Re: [cxx-abi-dev] Proposing an ABI restriction on loads from an object's vtable pointer

John McCall Thu, 28 Jul 2016 09:54:01 -0700

> On Jul 27, 2016, at 7:21 PM, John McCall <[email protected]> wrote:
>> On Jul 21, 2016, at 6:42 PM, Peter Collingbourne <[email protected] 
>> <mailto:[email protected]>> wrote:
>> 
>> Hi all,
>> 
>> The ABI currently requires that virtual tables for a class appear 
>> consecutively in a virtual table group.
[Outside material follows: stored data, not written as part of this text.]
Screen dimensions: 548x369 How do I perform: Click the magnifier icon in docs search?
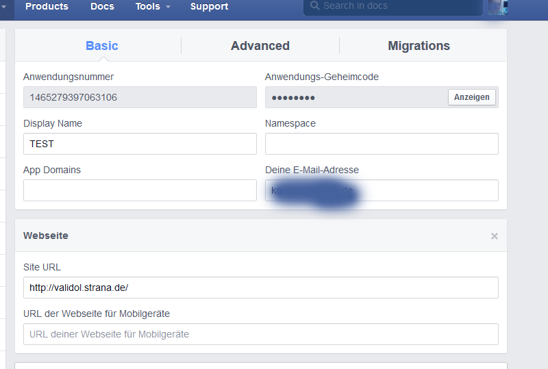click(x=314, y=6)
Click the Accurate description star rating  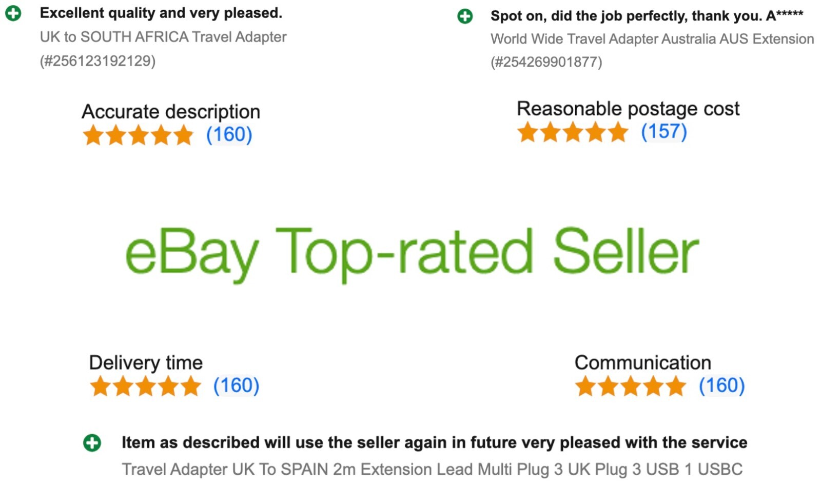coord(138,135)
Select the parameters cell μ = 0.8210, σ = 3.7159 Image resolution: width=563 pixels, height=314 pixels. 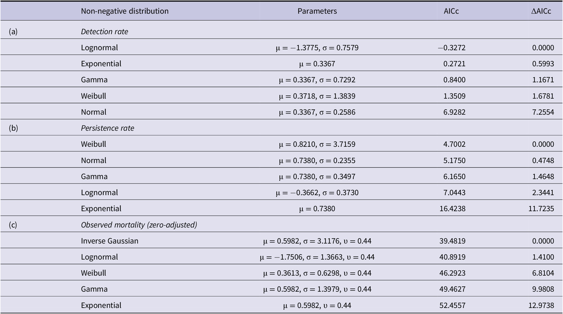[x=317, y=144]
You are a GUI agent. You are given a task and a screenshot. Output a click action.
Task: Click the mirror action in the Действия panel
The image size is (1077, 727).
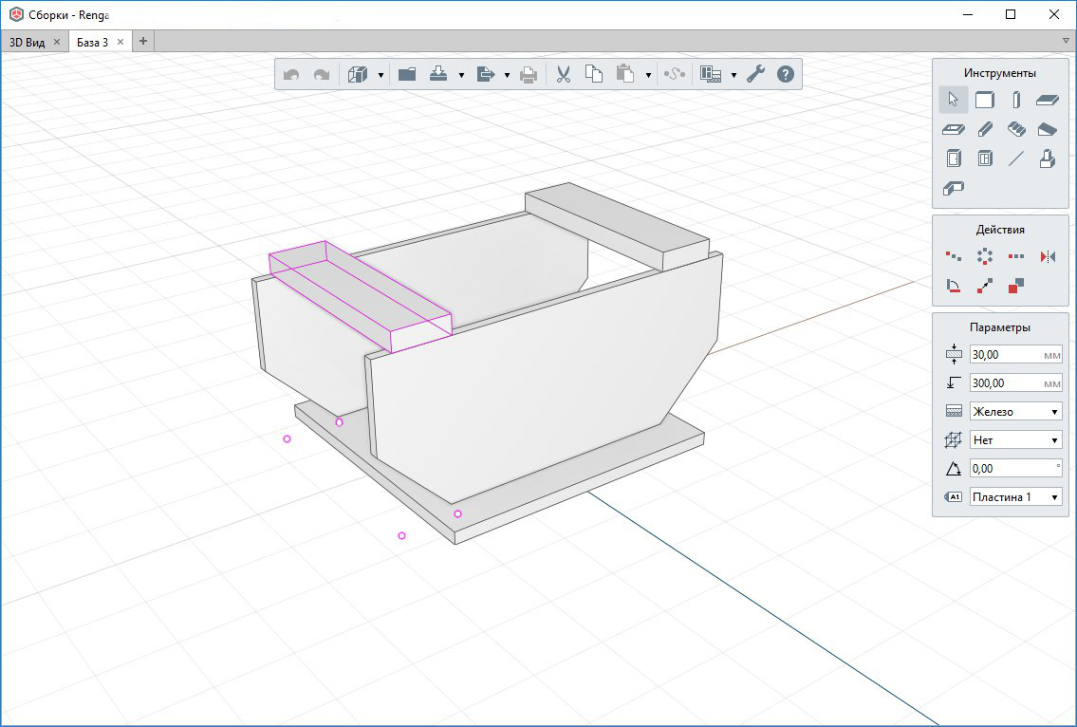[1048, 256]
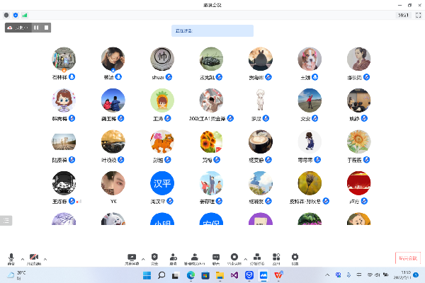Open the manage members panel

pos(194,258)
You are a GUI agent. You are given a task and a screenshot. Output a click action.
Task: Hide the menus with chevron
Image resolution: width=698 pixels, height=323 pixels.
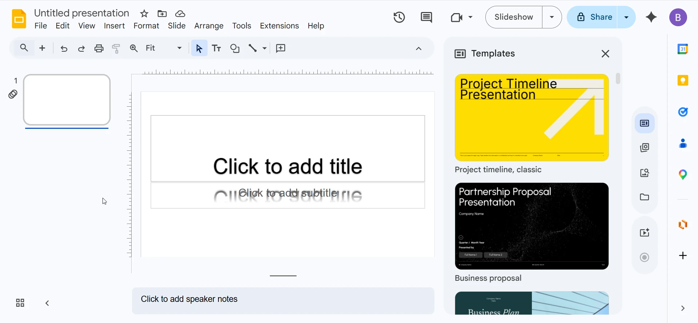pyautogui.click(x=419, y=48)
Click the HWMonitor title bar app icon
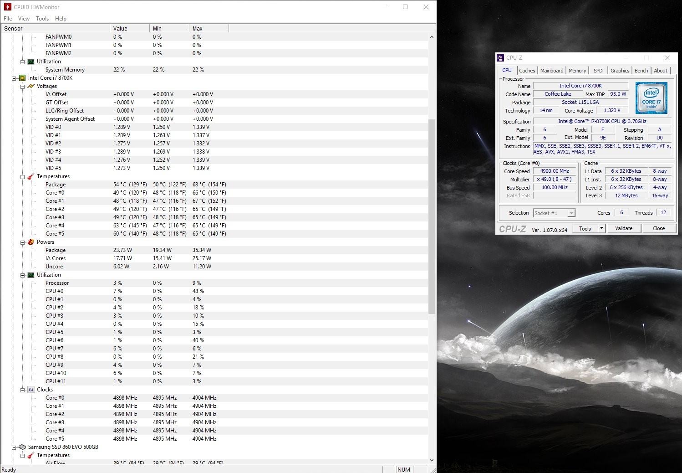Image resolution: width=682 pixels, height=473 pixels. pos(7,7)
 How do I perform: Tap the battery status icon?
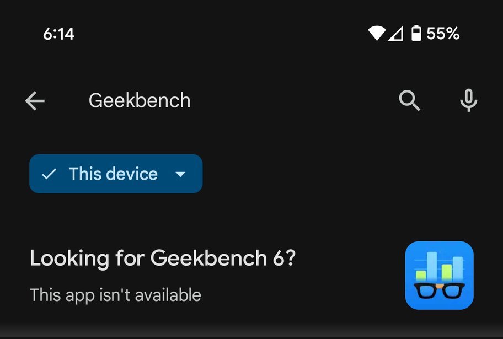416,34
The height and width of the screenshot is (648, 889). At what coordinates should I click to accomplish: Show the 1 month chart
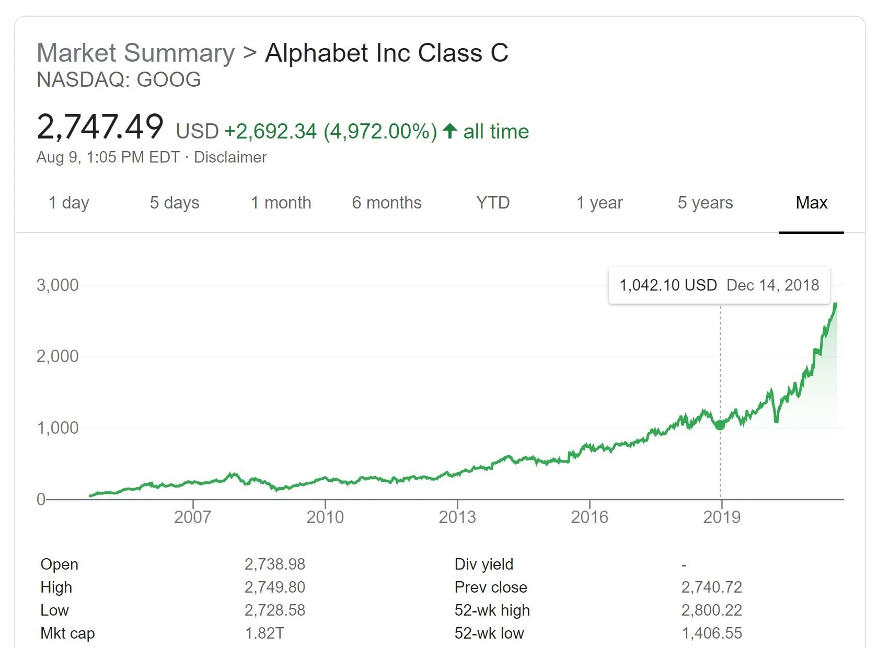tap(281, 203)
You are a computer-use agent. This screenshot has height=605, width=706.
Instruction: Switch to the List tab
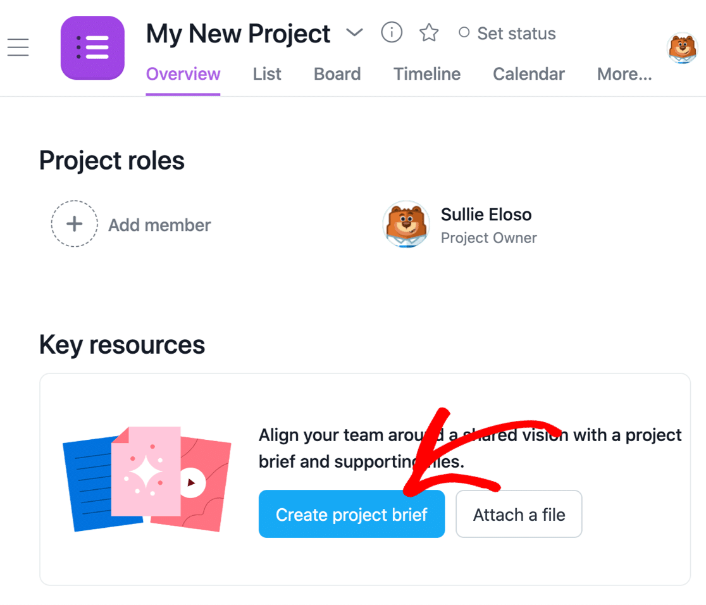click(267, 74)
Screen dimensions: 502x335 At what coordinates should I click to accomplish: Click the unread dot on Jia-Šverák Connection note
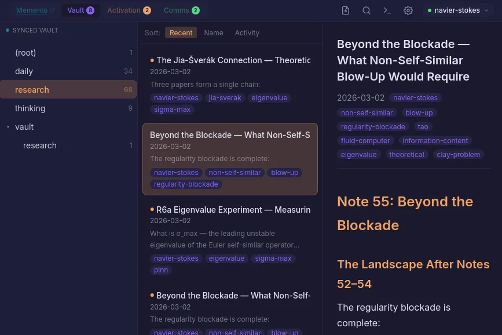click(152, 60)
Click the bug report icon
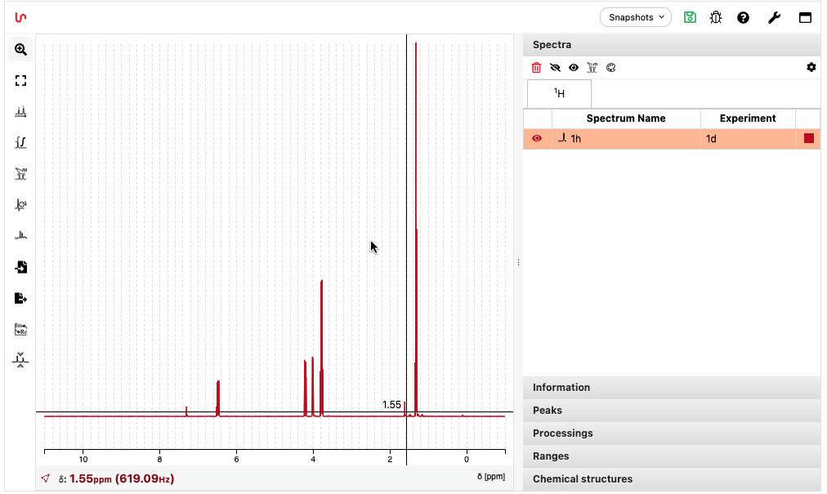The height and width of the screenshot is (494, 827). point(716,16)
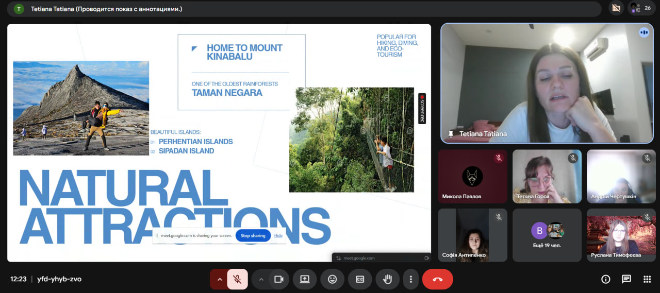Expand the video settings arrow beside the camera
Viewport: 660px width, 293px height.
click(261, 279)
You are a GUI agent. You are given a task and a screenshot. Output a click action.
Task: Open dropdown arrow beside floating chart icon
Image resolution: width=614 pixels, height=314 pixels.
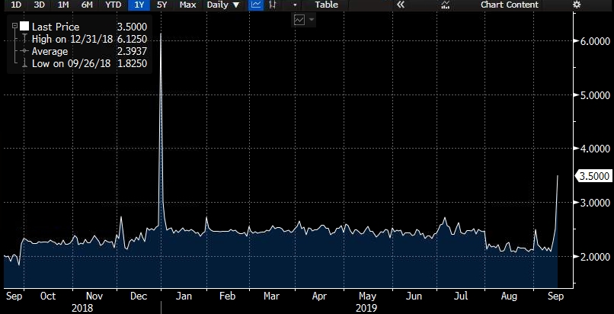(312, 21)
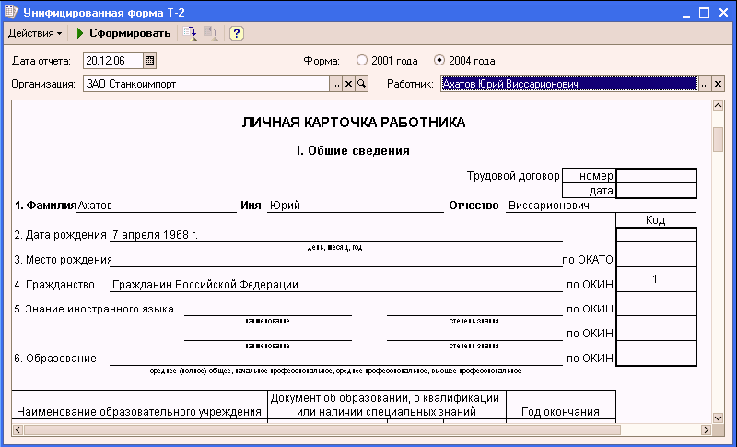This screenshot has height=447, width=737.
Task: Click the Работник text field
Action: pos(567,84)

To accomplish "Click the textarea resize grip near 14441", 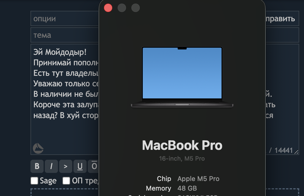I will 297,152.
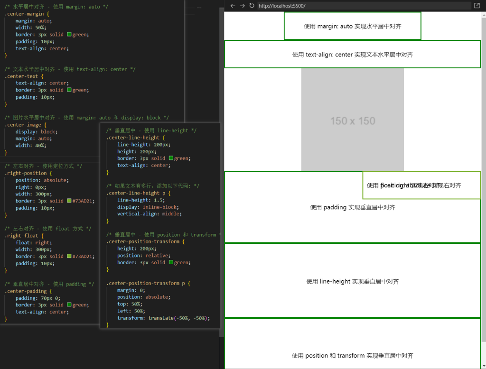Select the text-align: center preview box
This screenshot has height=369, width=486.
click(x=352, y=55)
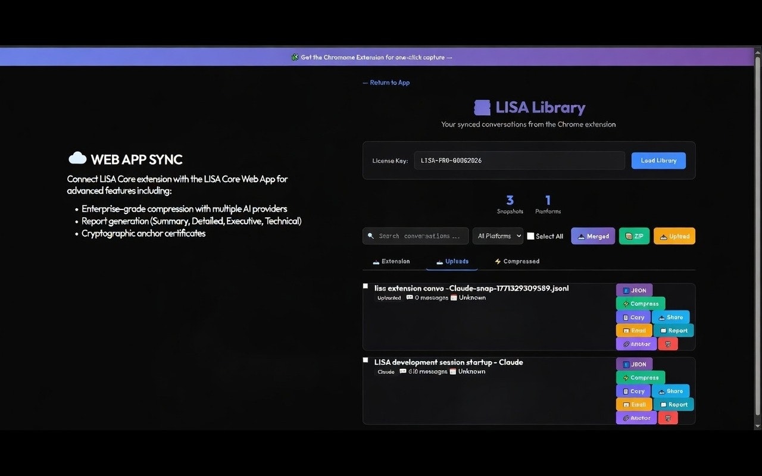Click the Load Library button
This screenshot has width=762, height=476.
pos(658,160)
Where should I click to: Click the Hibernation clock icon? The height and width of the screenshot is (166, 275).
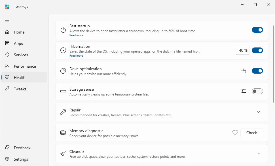coord(63,50)
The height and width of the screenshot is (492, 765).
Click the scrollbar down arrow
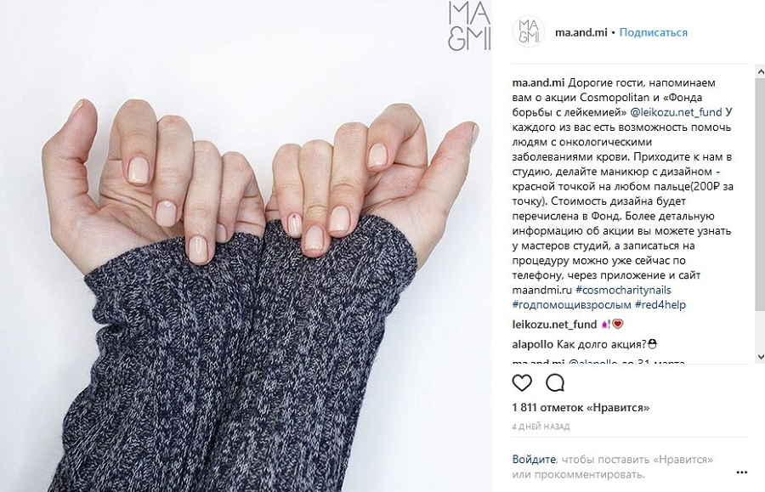[760, 357]
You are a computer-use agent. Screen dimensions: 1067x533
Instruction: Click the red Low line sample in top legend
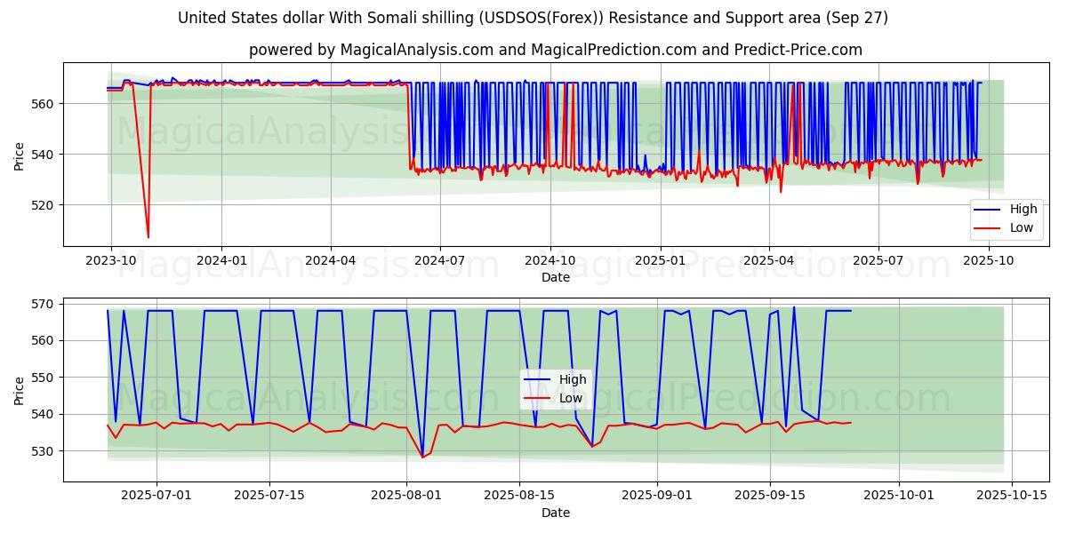[988, 227]
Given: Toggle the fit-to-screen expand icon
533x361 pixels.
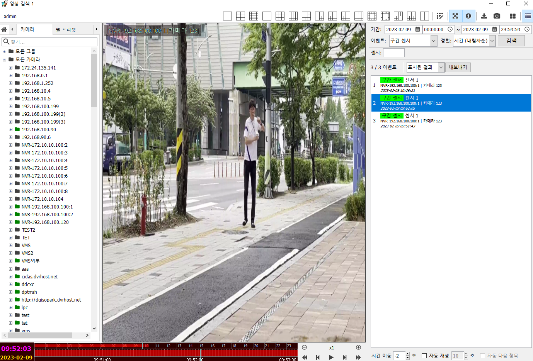Looking at the screenshot, I should point(455,16).
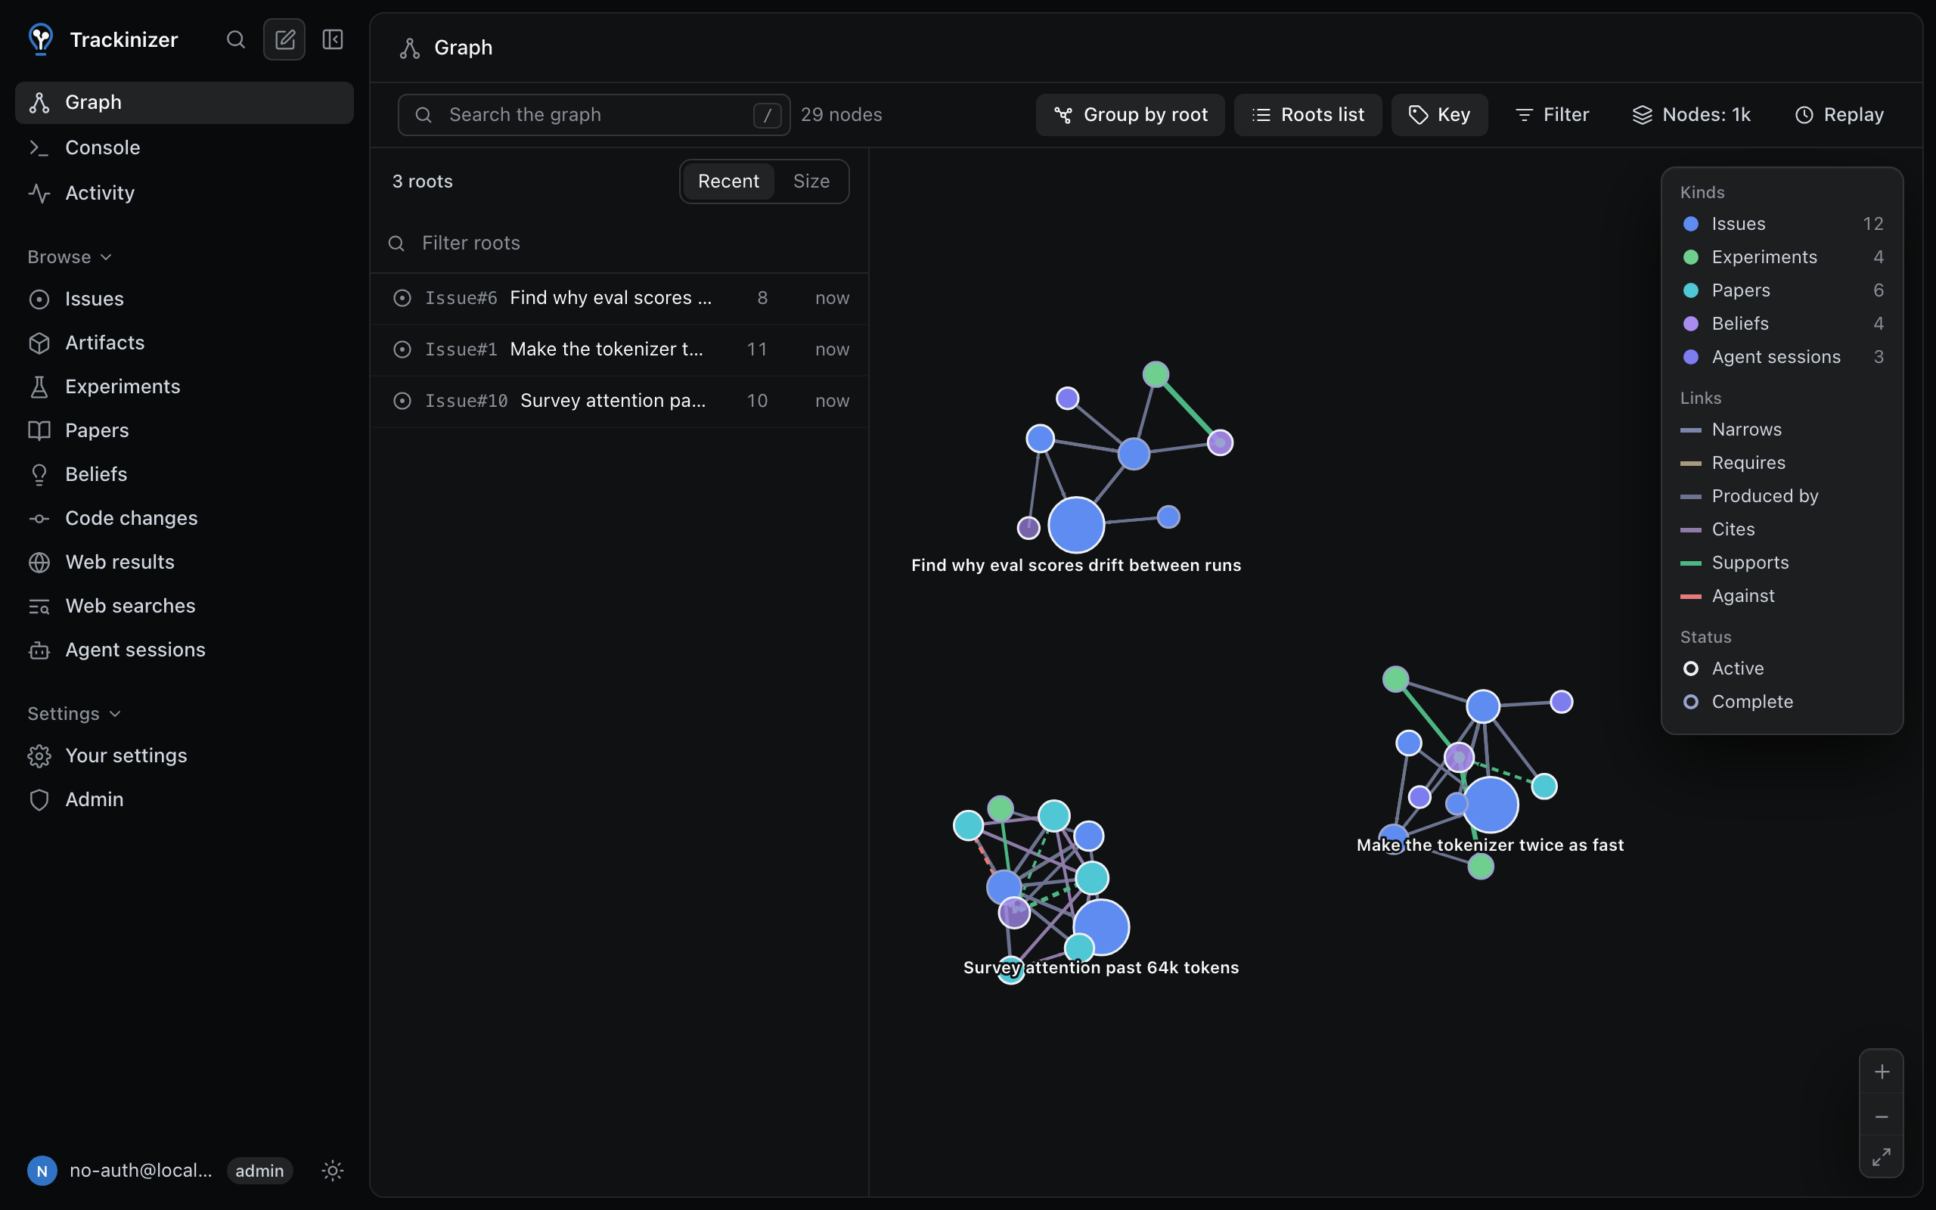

I would like to propose a 
>> restriction that would require that compilers may only access the virtual 
>> table associated with the address point stored in an object's virtual table 
>> pointer, and may not rely on any knowledge that the compiler may have about 
>> the relative layout of other virtual tables in the virtual table group.
>> 
>> The purpose of this restriction is to allow an implementation to split a 
>> virtual table group along virtual table boundaries.
>> 
>> Motivation
>> 
>> There are at least two scenarios which would benefit from vtable splitting: 
>> clients which want to place data either before or after the ABI-required 
>> part of a virtual table, and clients which want to control the layout of 
>> virtual tables for performance or security reasons.
>> 
>> As an example of the first scenario, when performing whole-program virtual 
>> call optimization, Clang will apply an optimization known as virtual 
>> constant propagation [0], which causes data to be laid out at a specific 
>> offset from the address point of each virtual table in a hierarchy. If that 
>> virtual table appears in a virtual table group, padding is required to place 
>> the data at an appropriate offset for each class. Because of the current 
>> restriction that vtables must appear consecutively, the optimizer may need 
>> to add more padding than necessary, or inhibit the optimization entirely if 
>> it would require too much padding.
>> 
>> As an example of the second scenario, an implementation may wish to lay out 
>> virtual tables hierarchically either in order to increase the likelihood of 
>> a cache hit when repeatedly making the same virtual call over a set of 
>> heterogeneous objects, or to efficiently implement a security mitigation 
>> (specifically control flow integrity [1]) based on checking virtual table 
>> addresses for set membership. Placing only virtual tables (rather than 
>> virtual table groups) consecutively would likely increase the cache hit 
>> likelihood further and reduces the amount of metadata required to implement 
>> set membership checks.
>> 
>> In an experiment involving the Chromium web browser, I have measured a 
>> binary size decrease of 1.5%, and a median performance improvement of about 
>> 1% on Chromium's layout benchmarks when comparing a binary compiled with 
>> control flow integrity and whole-program virtual call optimization against a 
>> binary compiled with control flow integrity, whole-program virtual call 
>> optimization and a prototype implementation of vtable splitting.
>> 
>> Commentary
>> 
>> Although the ABI specifies [2] the calling convention for virtual calls, 
>> which requires the call to be made using the this-adjustment appropriate for 
>> the object from which the virtual table pointer was loaded, the as-if rule 
>> could in principle allow a program to make a call using a different virtual 
>> table if the virtual table group contains multiple secondary virtual tables, 
>> as the distance between these virtual tables would be fixed (the same would 
>> be possible for all virtual tables if the dynamic type were known, but in 
>> that case the program could just call the appropriate virtual function 
>> directly).
> 
> In what situation would the distance between secondary virtual tables in a 
> VTT be fixed where you don't know the dynamic type?  Derived classes can 
> always introduce or re-introduce virtual bases in ways that re-order the 
> secondary virtual tables.


Okay, thinking about it more, the idea is that, because the enumeration order 
is depth-first, there will always be a local range of the compound v-table that 
contains the v-tables of the non-virtual for any given portion of the class 
hierarchy.  Because the secondary tables never have new function pointers added 
to them, they do not grow to the right; and because v-call offsets are always 
added to the primary v-table for a virtual base, they do not grow to the left.  
Therefore, a secondary v-table of a non-virtual base is fixed in size, and so 
you could theoretically reach from one secondary v-table to another with a 
constant offset.  For this to be profitable, of course, you would have to have 
one secondary table already loaded when you tried to use the other; but that 
could happen.  So I agree that this would be a possible optimization today.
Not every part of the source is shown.